• Work required
Make an exact copy of the listing so that no picture is carried over.
──────────
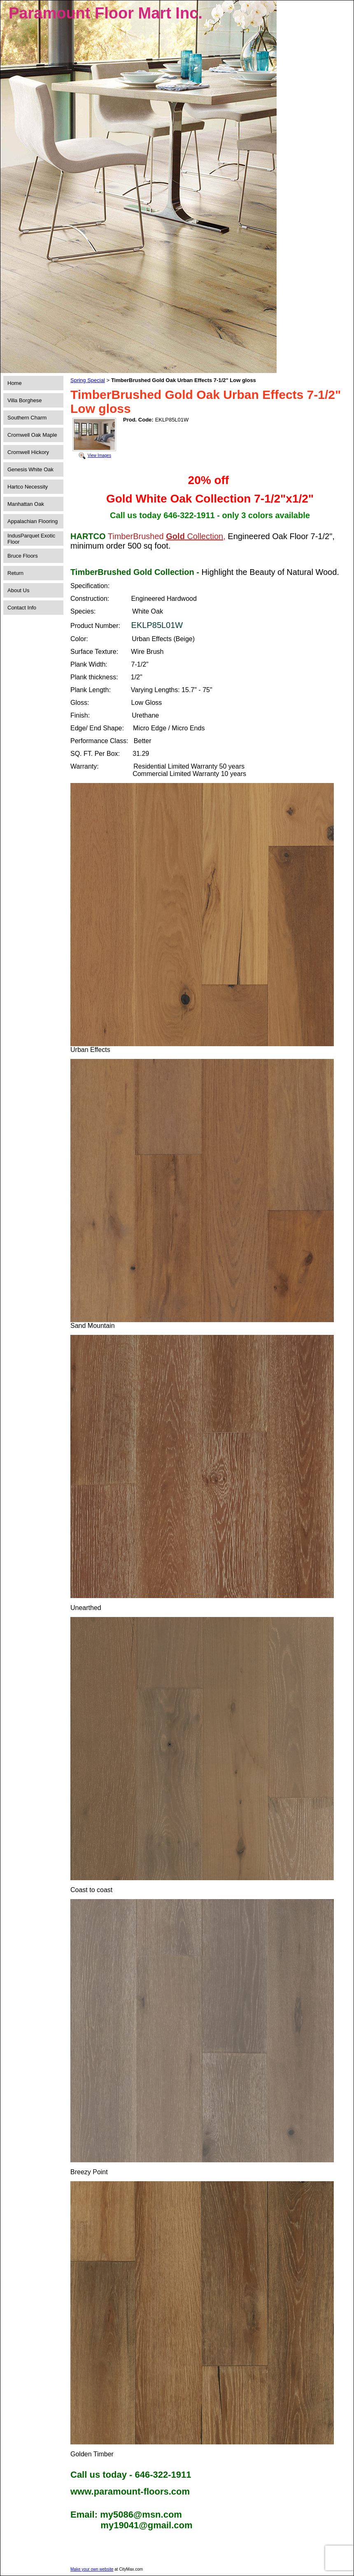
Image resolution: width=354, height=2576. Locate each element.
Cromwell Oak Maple (32, 435)
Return (15, 573)
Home (14, 383)
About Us (18, 590)
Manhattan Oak (25, 504)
──────────
• Solution to this problem
Image resolution: width=354, height=2576. Locate each element.
Cromwell Oak Maple (32, 435)
Return (15, 573)
Home (14, 383)
About Us (18, 590)
Manhattan Oak (25, 504)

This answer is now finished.